DATA SUPPLIED:
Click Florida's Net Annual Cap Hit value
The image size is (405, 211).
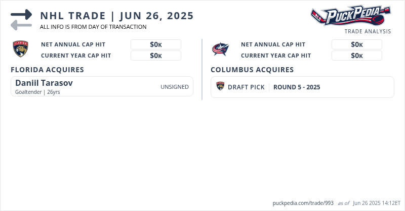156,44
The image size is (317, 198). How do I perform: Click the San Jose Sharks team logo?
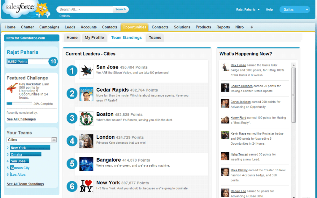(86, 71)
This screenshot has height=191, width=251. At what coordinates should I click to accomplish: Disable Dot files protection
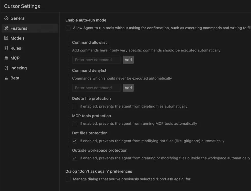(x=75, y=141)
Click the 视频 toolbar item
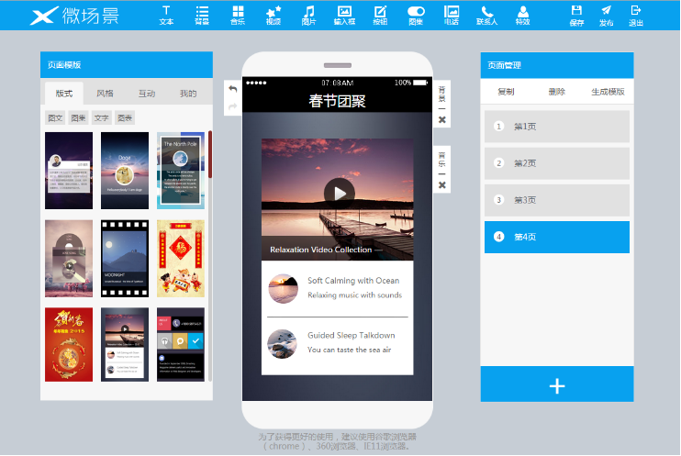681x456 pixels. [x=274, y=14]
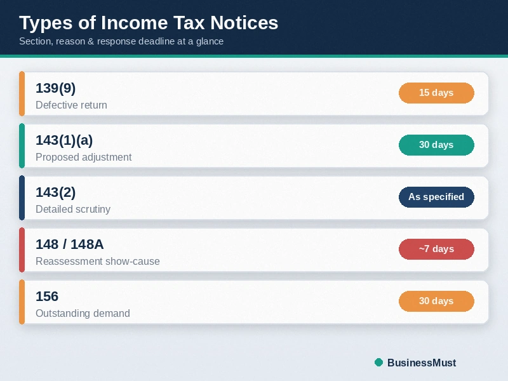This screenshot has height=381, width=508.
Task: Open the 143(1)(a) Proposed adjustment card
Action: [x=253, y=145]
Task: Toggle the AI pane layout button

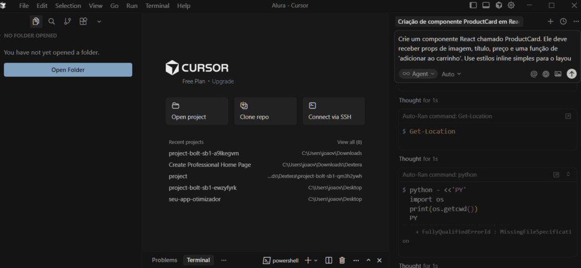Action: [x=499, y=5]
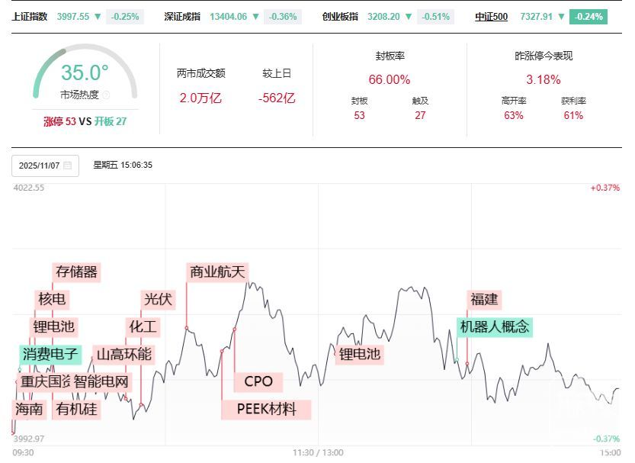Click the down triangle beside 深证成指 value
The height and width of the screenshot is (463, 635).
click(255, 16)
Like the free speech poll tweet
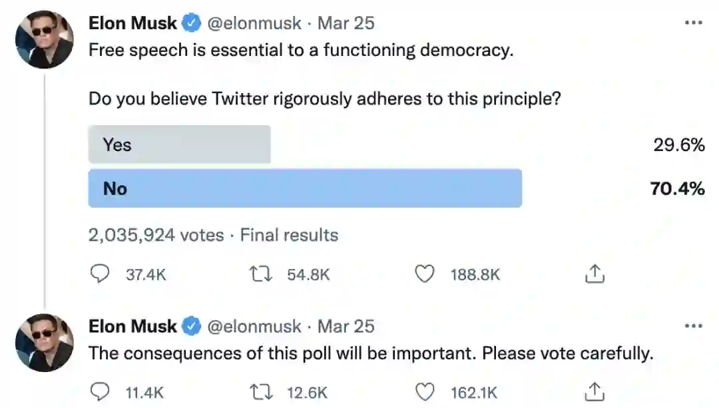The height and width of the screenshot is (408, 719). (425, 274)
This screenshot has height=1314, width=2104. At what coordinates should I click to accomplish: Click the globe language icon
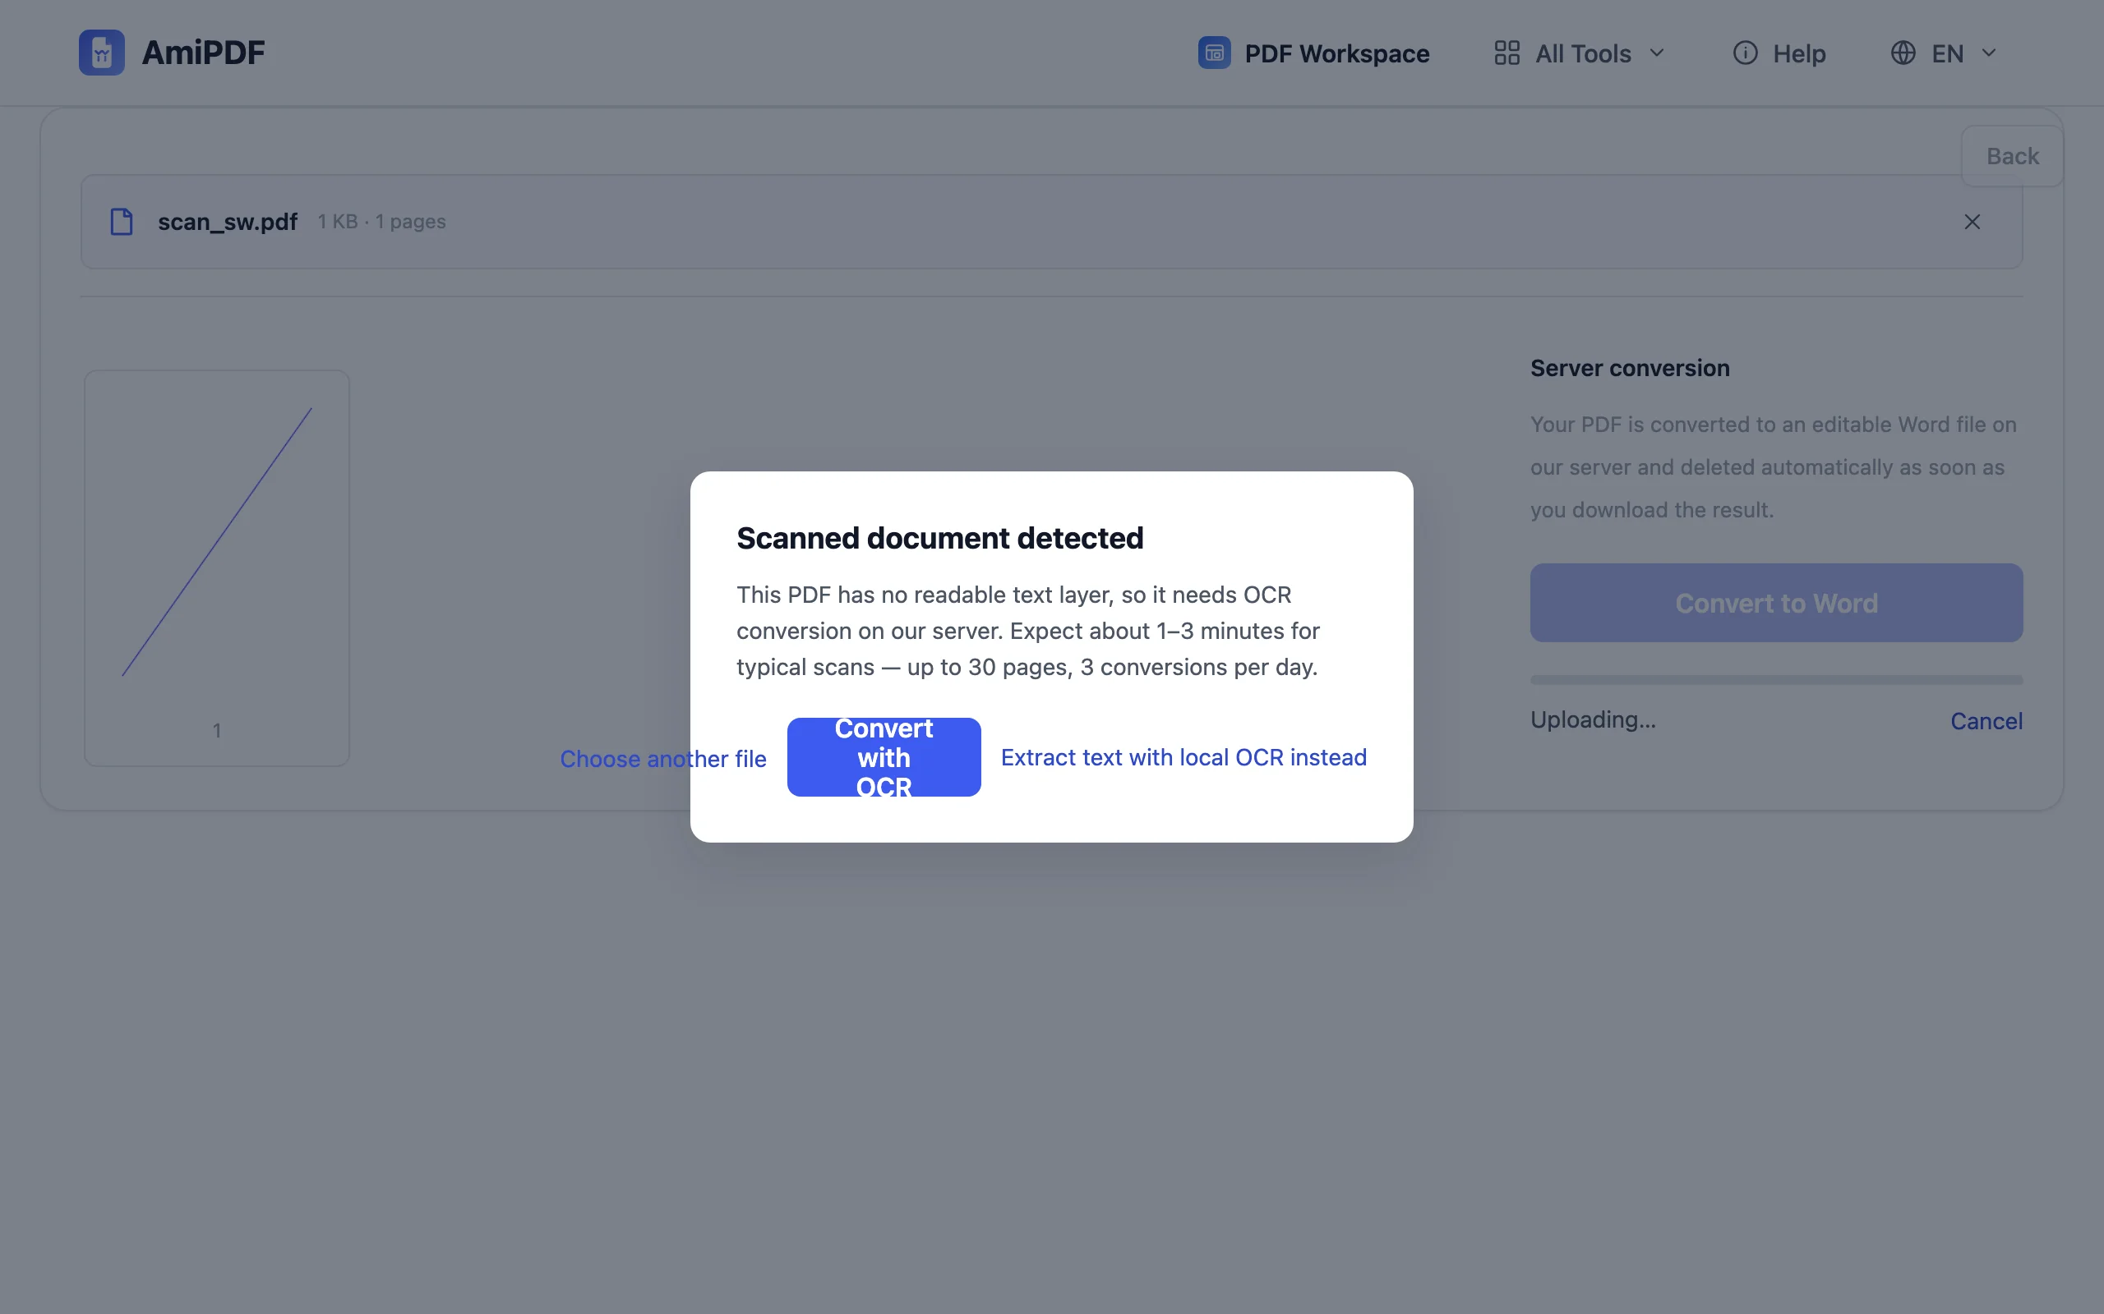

PROBLEM DESCRIPTION:
Repeat these lines word for word, without the pictures.

RESPONSE:
Click Florida's Net Annual Cap Hit value
The image size is (405, 211).
156,44
The image size is (317, 198). How do I perform: Click the San Jose Sharks team logo?
(86, 71)
This screenshot has height=191, width=251. At what coordinates should I click to accomplish: Disable Dot files protection
(x=75, y=141)
Click the 视频 toolbar item
681x456 pixels. [x=274, y=14]
This screenshot has height=381, width=508.
Task: Open the 143(1)(a) Proposed adjustment card
Action: [x=253, y=145]
Task: Toggle the AI pane layout button

Action: [x=499, y=5]
Click the down triangle beside 深证成指 value
The height and width of the screenshot is (463, 635).
click(255, 16)
Like the free speech poll tweet
The height and width of the screenshot is (408, 719). (425, 274)
This screenshot has height=1314, width=2104. At what coordinates should I click to accomplish: Click the globe language icon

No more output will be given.